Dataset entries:
*****
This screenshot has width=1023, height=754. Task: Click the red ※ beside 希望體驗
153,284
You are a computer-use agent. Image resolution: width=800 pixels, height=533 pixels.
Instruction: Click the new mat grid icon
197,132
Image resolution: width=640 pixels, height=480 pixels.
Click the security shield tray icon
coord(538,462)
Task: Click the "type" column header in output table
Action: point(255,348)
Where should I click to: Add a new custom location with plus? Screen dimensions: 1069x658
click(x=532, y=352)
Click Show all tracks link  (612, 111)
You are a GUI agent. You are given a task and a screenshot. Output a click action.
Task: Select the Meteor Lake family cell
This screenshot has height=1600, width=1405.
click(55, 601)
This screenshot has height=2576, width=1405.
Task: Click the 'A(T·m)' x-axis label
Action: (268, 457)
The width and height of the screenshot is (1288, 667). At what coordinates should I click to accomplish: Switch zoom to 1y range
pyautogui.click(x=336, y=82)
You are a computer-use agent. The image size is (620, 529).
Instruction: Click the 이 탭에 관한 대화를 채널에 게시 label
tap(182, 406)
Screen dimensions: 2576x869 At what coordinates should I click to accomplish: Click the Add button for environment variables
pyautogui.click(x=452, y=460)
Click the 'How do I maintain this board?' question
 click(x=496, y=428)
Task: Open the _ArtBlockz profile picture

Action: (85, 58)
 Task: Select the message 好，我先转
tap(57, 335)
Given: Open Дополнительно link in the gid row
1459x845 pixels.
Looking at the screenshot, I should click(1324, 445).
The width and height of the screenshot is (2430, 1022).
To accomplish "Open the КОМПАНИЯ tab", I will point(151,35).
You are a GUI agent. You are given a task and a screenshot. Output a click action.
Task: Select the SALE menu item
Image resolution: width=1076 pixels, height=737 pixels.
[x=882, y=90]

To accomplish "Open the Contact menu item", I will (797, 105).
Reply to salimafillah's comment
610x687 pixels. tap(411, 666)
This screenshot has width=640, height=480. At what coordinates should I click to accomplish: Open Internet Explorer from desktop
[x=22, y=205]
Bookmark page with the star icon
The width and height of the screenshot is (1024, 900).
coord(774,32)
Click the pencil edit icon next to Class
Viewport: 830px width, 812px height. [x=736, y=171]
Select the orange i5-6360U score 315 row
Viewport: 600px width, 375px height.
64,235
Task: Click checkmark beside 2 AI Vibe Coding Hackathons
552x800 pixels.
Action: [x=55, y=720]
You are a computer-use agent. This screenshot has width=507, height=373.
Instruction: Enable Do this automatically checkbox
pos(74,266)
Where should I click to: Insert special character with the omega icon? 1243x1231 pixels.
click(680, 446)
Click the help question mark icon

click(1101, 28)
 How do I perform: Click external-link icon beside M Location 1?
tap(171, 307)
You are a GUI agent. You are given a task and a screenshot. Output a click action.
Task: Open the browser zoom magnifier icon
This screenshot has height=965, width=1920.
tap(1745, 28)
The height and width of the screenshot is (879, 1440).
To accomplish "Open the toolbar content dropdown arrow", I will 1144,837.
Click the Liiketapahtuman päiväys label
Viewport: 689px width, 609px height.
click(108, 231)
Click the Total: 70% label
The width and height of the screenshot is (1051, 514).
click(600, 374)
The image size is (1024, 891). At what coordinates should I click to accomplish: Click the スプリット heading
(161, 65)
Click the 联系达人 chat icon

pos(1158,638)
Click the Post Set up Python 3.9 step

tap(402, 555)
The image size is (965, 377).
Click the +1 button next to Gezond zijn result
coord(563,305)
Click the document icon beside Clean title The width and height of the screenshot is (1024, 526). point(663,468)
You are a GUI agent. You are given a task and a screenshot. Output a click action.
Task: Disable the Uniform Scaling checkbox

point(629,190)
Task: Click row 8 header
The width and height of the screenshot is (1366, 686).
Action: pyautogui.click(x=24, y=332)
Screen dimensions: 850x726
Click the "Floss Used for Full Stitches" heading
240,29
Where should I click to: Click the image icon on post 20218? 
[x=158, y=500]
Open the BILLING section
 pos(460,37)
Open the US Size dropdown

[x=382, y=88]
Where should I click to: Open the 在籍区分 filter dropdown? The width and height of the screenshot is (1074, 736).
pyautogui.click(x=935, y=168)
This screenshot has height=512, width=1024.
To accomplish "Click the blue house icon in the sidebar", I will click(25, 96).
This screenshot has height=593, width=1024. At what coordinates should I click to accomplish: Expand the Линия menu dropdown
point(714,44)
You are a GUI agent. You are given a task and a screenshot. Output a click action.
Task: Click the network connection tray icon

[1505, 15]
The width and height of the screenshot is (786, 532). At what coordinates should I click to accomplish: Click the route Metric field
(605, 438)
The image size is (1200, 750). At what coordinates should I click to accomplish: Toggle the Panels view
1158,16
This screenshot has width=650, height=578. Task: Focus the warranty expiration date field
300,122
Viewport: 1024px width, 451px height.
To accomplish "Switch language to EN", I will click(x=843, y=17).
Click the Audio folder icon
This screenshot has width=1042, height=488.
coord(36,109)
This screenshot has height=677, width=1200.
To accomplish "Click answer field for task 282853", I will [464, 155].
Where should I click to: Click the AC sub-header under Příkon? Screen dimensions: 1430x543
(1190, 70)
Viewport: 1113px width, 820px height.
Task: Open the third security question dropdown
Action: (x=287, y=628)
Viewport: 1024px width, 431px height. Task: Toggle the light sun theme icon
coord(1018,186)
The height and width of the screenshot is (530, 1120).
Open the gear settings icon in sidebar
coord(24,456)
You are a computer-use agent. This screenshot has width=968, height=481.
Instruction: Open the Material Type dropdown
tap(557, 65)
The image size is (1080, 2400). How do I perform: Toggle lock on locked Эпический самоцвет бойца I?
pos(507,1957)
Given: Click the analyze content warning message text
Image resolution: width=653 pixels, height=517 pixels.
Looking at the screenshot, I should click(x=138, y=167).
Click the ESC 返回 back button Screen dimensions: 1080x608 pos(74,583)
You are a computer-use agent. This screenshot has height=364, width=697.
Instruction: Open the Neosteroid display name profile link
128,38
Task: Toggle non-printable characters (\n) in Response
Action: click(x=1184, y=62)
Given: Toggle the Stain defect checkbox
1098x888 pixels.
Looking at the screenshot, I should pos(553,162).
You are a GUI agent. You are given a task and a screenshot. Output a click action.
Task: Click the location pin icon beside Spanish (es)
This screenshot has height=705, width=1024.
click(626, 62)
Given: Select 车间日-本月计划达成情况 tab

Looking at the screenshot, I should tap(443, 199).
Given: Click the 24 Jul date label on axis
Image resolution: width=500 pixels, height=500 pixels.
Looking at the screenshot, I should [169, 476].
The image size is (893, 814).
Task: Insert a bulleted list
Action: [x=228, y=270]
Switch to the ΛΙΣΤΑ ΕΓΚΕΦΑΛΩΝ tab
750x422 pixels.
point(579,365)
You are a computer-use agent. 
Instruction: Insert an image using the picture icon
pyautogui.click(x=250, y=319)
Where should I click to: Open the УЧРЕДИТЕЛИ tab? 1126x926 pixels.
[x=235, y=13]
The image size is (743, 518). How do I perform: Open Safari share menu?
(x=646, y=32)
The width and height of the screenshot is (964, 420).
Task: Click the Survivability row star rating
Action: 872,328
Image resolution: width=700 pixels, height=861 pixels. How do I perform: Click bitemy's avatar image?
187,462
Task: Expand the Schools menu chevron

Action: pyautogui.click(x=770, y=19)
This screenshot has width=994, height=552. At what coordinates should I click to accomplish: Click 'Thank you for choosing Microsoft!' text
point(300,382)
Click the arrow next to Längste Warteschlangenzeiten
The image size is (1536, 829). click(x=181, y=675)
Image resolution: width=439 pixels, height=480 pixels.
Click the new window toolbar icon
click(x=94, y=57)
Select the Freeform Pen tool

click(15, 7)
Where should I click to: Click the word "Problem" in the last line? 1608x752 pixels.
*****
== WORK ITEM ==
The task requires an exact transcription of all the data.

== SOLUTION TO THE PROBLEM ==
This screenshot has width=1023, height=754. Task: Click the red ※ beside 希望體驗
153,284
You are a computer-use agent. Image resolution: width=800 pixels, height=533 pixels.
Instruction: Click the new mat grid icon
197,132
Image resolution: width=640 pixels, height=480 pixels.
Click the security shield tray icon
coord(538,462)
Task: Click the "type" column header in output table
Action: point(255,348)
Where should I click to: Add a new custom location with plus? Screen dimensions: 1069x658
click(x=532, y=352)
Click Show all tracks link  (612, 111)
You are a GUI agent. You are given a task and a screenshot. Output a click action.
Task: Select the Meteor Lake family cell
This screenshot has height=1600, width=1405.
click(55, 601)
This screenshot has height=2576, width=1405.
Task: Click the 'A(T·m)' x-axis label
Action: (268, 457)
The width and height of the screenshot is (1288, 667). At what coordinates should I click to accomplish: Switch zoom to 1y range
pyautogui.click(x=336, y=82)
You are a computer-use agent. The image size is (620, 529).
Instruction: Click the 이 탭에 관한 대화를 채널에 게시 label
tap(182, 406)
Screen dimensions: 2576x869 At what coordinates should I click to accomplish: Click the Add button for environment variables
pyautogui.click(x=452, y=460)
Click the 'How do I maintain this board?' question
 click(x=496, y=428)
Task: Open the _ArtBlockz profile picture

Action: (85, 58)
 Task: Select the message 好，我先转
tap(57, 335)
Given: Open Дополнительно link in the gid row
1459x845 pixels.
Looking at the screenshot, I should click(1324, 445).
The width and height of the screenshot is (2430, 1022).
To accomplish "Open the КОМПАНИЯ tab", I will point(151,35).
You are a GUI agent. You are given a task and a screenshot. Output a click action.
Task: Select the SALE menu item
Image resolution: width=1076 pixels, height=737 pixels.
[x=882, y=90]

To accomplish "Open the Contact menu item", I will (797, 105).
Reply to salimafillah's comment
610x687 pixels. tap(411, 666)
This screenshot has width=640, height=480. At what coordinates should I click to accomplish: Open Internet Explorer from desktop
[x=22, y=205]
Bookmark page with the star icon
The width and height of the screenshot is (1024, 900).
coord(774,32)
Click the pencil edit icon next to Class
Viewport: 830px width, 812px height. [x=736, y=171]
Select the orange i5-6360U score 315 row
Viewport: 600px width, 375px height.
64,235
Task: Click checkmark beside 2 AI Vibe Coding Hackathons
552x800 pixels.
Action: [x=55, y=720]
You are a computer-use agent. This screenshot has width=507, height=373.
Instruction: Enable Do this automatically checkbox
pos(74,266)
Where should I click to: Insert special character with the omega icon? 1243x1231 pixels.
click(680, 446)
Click the help question mark icon

click(1101, 28)
 How do I perform: Click external-link icon beside M Location 1?
tap(171, 307)
You are a GUI agent. You are given a task and a screenshot. Output a click action.
Task: Open the browser zoom magnifier icon
This screenshot has height=965, width=1920.
tap(1745, 28)
The height and width of the screenshot is (879, 1440).
To accomplish "Open the toolbar content dropdown arrow", I will 1144,837.
Click the Liiketapahtuman päiväys label
Viewport: 689px width, 609px height.
click(108, 231)
Click the Total: 70% label
The width and height of the screenshot is (1051, 514).
click(600, 374)
The image size is (1024, 891). At what coordinates should I click to accomplish: Click the スプリット heading
(161, 65)
Click the 联系达人 chat icon

pos(1158,638)
Click the Post Set up Python 3.9 step

tap(402, 555)
The image size is (965, 377).
Click the +1 button next to Gezond zijn result
coord(563,305)
Click the document icon beside Clean title The width and height of the screenshot is (1024, 526). point(663,468)
You are a GUI agent. You are given a task and a screenshot. Output a click action.
Task: Disable the Uniform Scaling checkbox

point(629,190)
Task: Click row 8 header
The width and height of the screenshot is (1366, 686).
Action: pyautogui.click(x=24, y=332)
Screen dimensions: 850x726
Click the "Floss Used for Full Stitches" heading
240,29
Where should I click to: Click the image icon on post 20218? 
[x=158, y=500]
Open the BILLING section
 pos(460,37)
Open the US Size dropdown

[x=382, y=88]
Where should I click to: Open the 在籍区分 filter dropdown? The width and height of the screenshot is (1074, 736).
pyautogui.click(x=935, y=168)
This screenshot has height=512, width=1024.
To accomplish "Click the blue house icon in the sidebar", I will click(25, 96).
This screenshot has height=593, width=1024. At what coordinates should I click to accomplish: Expand the Линия menu dropdown
point(714,44)
You are a GUI agent. You are given a task and a screenshot. Output a click action.
Task: Click the network connection tray icon

[1505, 15]
The width and height of the screenshot is (786, 532). At what coordinates should I click to accomplish: Click the route Metric field
(605, 438)
The image size is (1200, 750). At what coordinates should I click to accomplish: Toggle the Panels view
1158,16
This screenshot has width=650, height=578. Task: Focus the warranty expiration date field
300,122
Viewport: 1024px width, 451px height.
To accomplish "Switch language to EN", I will click(x=843, y=17).
Click the Audio folder icon
This screenshot has width=1042, height=488.
coord(36,109)
This screenshot has height=677, width=1200.
To accomplish "Click answer field for task 282853", I will [464, 155].
Where should I click to: Click the AC sub-header under Příkon? Screen dimensions: 1430x543
(1190, 70)
Viewport: 1113px width, 820px height.
Task: Open the third security question dropdown
Action: (x=287, y=628)
Viewport: 1024px width, 431px height. Task: Toggle the light sun theme icon
coord(1018,186)
The height and width of the screenshot is (530, 1120).
Open the gear settings icon in sidebar
coord(24,456)
You are a computer-use agent. This screenshot has width=968, height=481.
Instruction: Open the Material Type dropdown
tap(557, 65)
The image size is (1080, 2400). How do I perform: Toggle lock on locked Эпический самоцвет бойца I?
pos(507,1957)
Given: Click the analyze content warning message text
Image resolution: width=653 pixels, height=517 pixels.
Looking at the screenshot, I should click(x=138, y=167).
Click the ESC 返回 back button Screen dimensions: 1080x608 pos(74,583)
You are a computer-use agent. This screenshot has height=364, width=697.
Instruction: Open the Neosteroid display name profile link
128,38
Task: Toggle non-printable characters (\n) in Response
Action: click(x=1184, y=62)
Given: Toggle the Stain defect checkbox
1098x888 pixels.
Looking at the screenshot, I should pos(553,162).
You are a GUI agent. You are given a task and a screenshot. Output a click action.
Task: Click the location pin icon beside Spanish (es)
This screenshot has height=705, width=1024.
click(626, 62)
Given: Select 车间日-本月计划达成情况 tab

Looking at the screenshot, I should tap(443, 199).
Given: Click the 24 Jul date label on axis
Image resolution: width=500 pixels, height=500 pixels.
Looking at the screenshot, I should [169, 476].
The image size is (893, 814).
Task: Insert a bulleted list
Action: [x=228, y=270]
Switch to the ΛΙΣΤΑ ΕΓΚΕΦΑΛΩΝ tab
750x422 pixels.
point(579,365)
You are a computer-use agent. 
Instruction: Insert an image using the picture icon
pyautogui.click(x=250, y=319)
Where should I click to: Open the УЧРЕДИТЕЛИ tab? 1126x926 pixels.
[x=235, y=13]
The image size is (743, 518). How do I perform: Open Safari share menu?
(x=646, y=32)
The width and height of the screenshot is (964, 420).
Task: Click the Survivability row star rating
Action: 872,328
Image resolution: width=700 pixels, height=861 pixels. How do I perform: Click bitemy's avatar image?
187,462
Task: Expand the Schools menu chevron

Action: pyautogui.click(x=770, y=19)
This screenshot has width=994, height=552. At what coordinates should I click to accomplish: Click 'Thank you for choosing Microsoft!' text
point(300,382)
Click the arrow next to Längste Warteschlangenzeiten
The image size is (1536, 829). click(x=181, y=675)
Image resolution: width=439 pixels, height=480 pixels.
Click the new window toolbar icon
click(x=94, y=57)
Select the Freeform Pen tool

click(15, 7)
Where should I click to: Click the word "Problem" in the last line? 1608x752 pixels.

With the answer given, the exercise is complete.